Galaxies are giant systems of stars at very great distances from each other. Many galaxies also contain interstellar material in the form of diffuse gas and dust particles, permeated by weak magnetic fields in which are trapped energetic charged particles called cosmic rays (see Cosmic Rays; Galaxy).
Elliptical galaxies are spheroidal in shape and have little interstellar matter; spiral galaxies are highly flattened rotating disks composed of interstellar matter and large numbers of massive stars, as well as the less massive stars that are also common in ellipticals. The matter in the disk forms a spiral pattern, usually with two spiral arms.
Galaxies M86 and M84
The elliptical galaxies M86 (center) and M84 (right) are members of the Virgo cluster of galaxies, located about 50 million light-years away from our smaller cluster, the Local Group. Elliptical galaxies are populated by older stars and contain little interstellar matter. They are usually the brightest galaxies.
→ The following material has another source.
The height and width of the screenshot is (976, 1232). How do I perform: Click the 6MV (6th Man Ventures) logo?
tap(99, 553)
In the nucleus of some galaxies active sources of relativistic particles (particles with speeds approaching that of light) emit radio waves and X rays as well as visible light. This phenomenon is observed in both elliptical and spiral galaxies; objects called quasars seem to be extreme forms of such activity, with luminosities ranging up to 100 times that of all the stars in the galaxy. At present the explanation of the energy source in active galaxies is unknown (see Quasar; Radio Astronomy).
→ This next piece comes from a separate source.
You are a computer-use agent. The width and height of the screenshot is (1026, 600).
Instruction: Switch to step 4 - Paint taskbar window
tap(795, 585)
Theoretical models of galaxies are based on the exchange of matter and energy between stars and interstellar matter. When a galaxy forms, it consists at first entirely of interstellar matter; but stars then form from this gas. From the supernovas occurring among these stars, matter enriched in heavy elements is injected back into space. Thus, interstellar matter is progressively enriched with heavy elements, which then become part of new generations of stars. In ellipticals, the process is largely complete, and little interstellar matter remains. In spirals, however, much interstellar matter remains; in these galaxies the rate of star formation is much higher in the spiral arms than in the core. Apparently, spiral density waves compress interstellar matter to form dark clouds, and these subsequently collapse to form new stars.
IV
THE STUDY OF THE UNIVERSE
Cosmology seeks to understand the structure of the universe. Modern cosmology is based on the American astronomer Edwin Hubble's discovery in 1929 that all galaxies are receding from each other with velocities proportional to their distances. In 1922 the Russian astronomer Alexander Friedmann proposed that the universe is everywhere filled with the same amount of matter. Using Albert Einstein's general theory of relativity to calculate the gravitational effects, he showed that such a system must originate in a singular state of infinite density (now called the big bang) and expand from that state in just the way Hubble observed. Most astronomers today interpret their data in terms of the big bang model, which in the early 1980s was further refined by the so-called inflationary theory, an attempt to account for conditions leading to the big bang. According to the theory, the big bang occurred about 14 billion years ago. The discovery in 1965 of cosmic background microwave radiation, a faint glow or radio transmission almost identical in all directions, fulfilled a prediction of the big bang model that radiation created in the big bang itself should still be present in the universe.
Theorists now believe that the universe will continue to expand forever. There does not appear to be enough mass in the universe for the attraction of gravity to slow and eventually reverse the universe’s expansion. Observations of extremely distant supernovas indicate instead that the universe’s expansion is accelerating. Astronomers have invented the name “dark energy” for the cause of this expansion, but they do not know what dark energy is.